_Records shown_

------------------------------

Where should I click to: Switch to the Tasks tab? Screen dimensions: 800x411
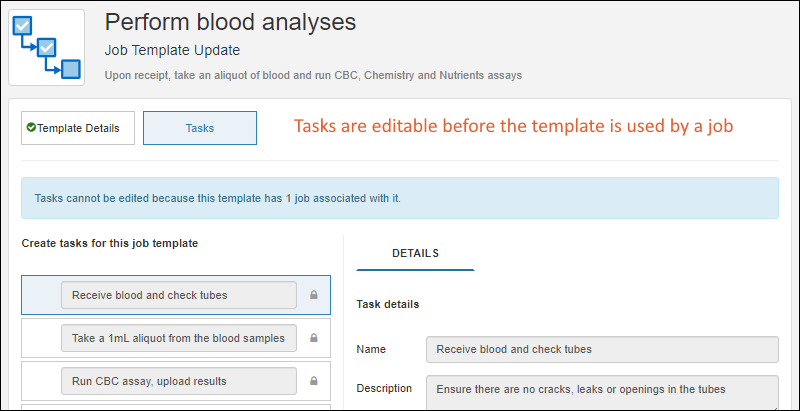(x=200, y=128)
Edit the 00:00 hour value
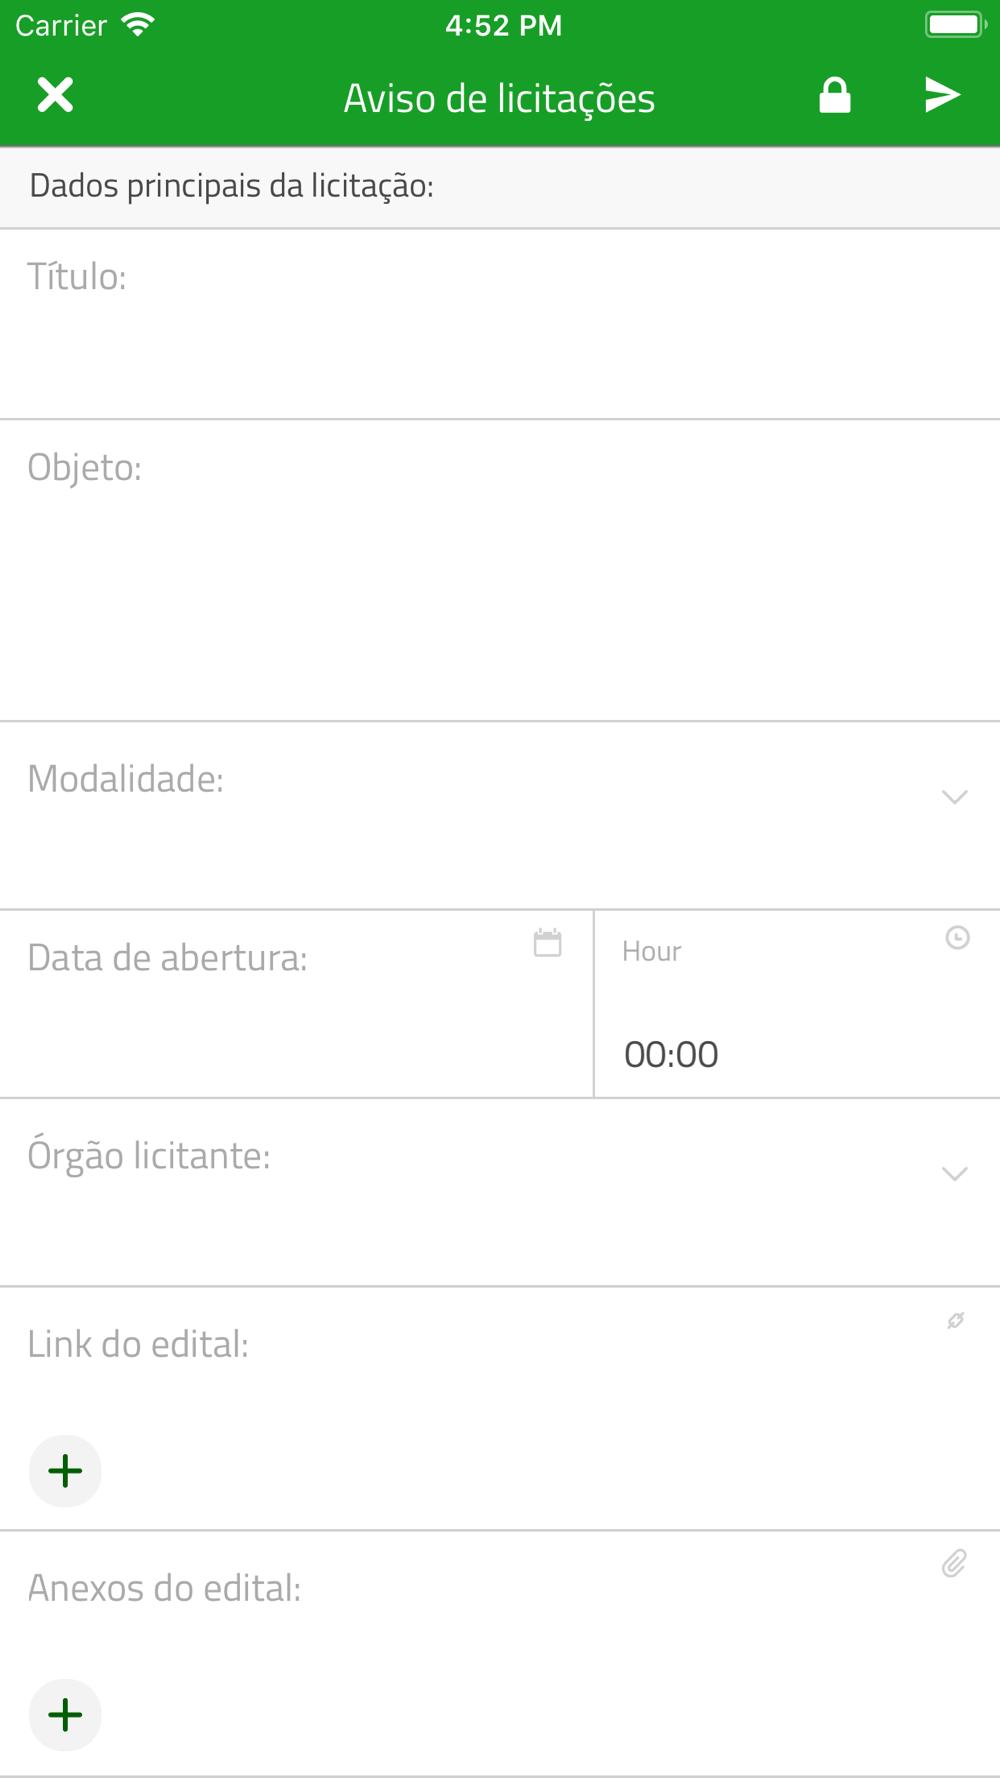The width and height of the screenshot is (1000, 1778). (x=671, y=1054)
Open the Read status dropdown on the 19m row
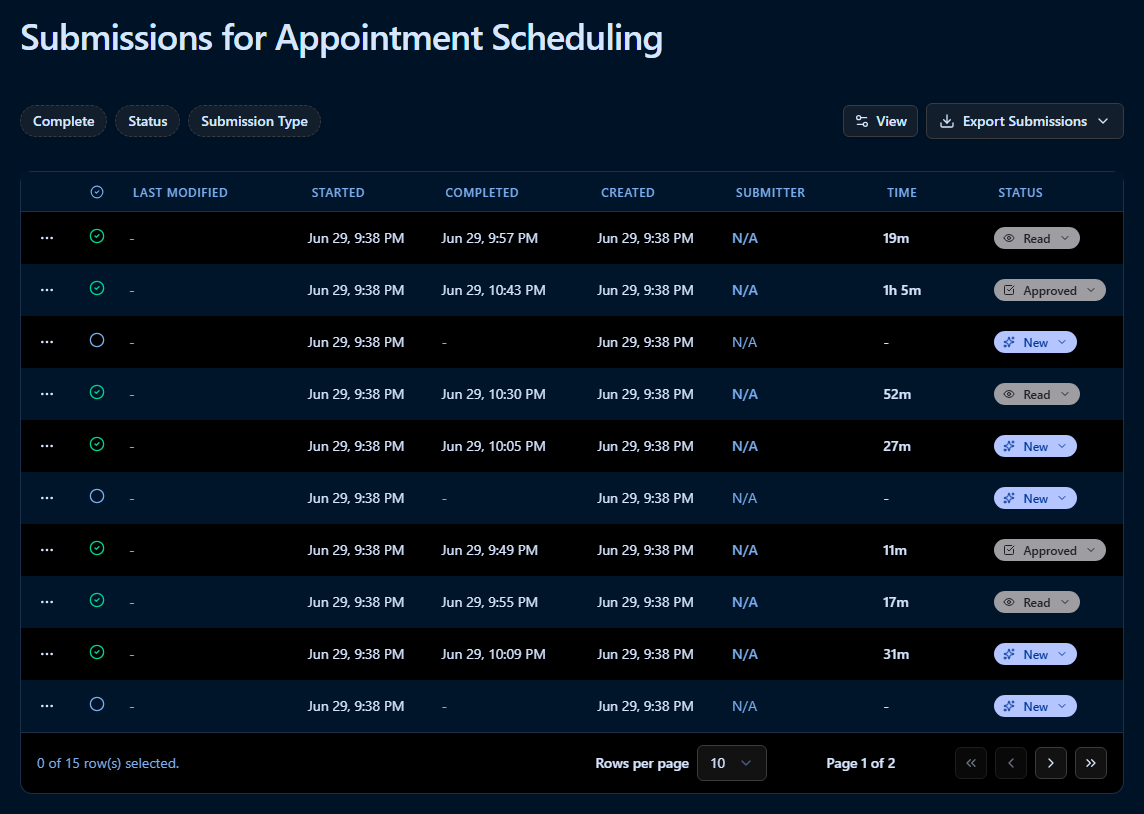1144x814 pixels. (x=1036, y=238)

------------------------------

_Instructions to follow_
The pictures are to be omitted, and the rest of the listing is to be transcribed exactly.

_Task solution_
Where should I click to: Switch to the Tasks tab? Screen dimensions: 800x411
(x=200, y=128)
Edit the 00:00 hour value
The width and height of the screenshot is (1000, 1778). (x=671, y=1054)
Open the Read status dropdown on the 19m row
1144x814 pixels. (x=1036, y=238)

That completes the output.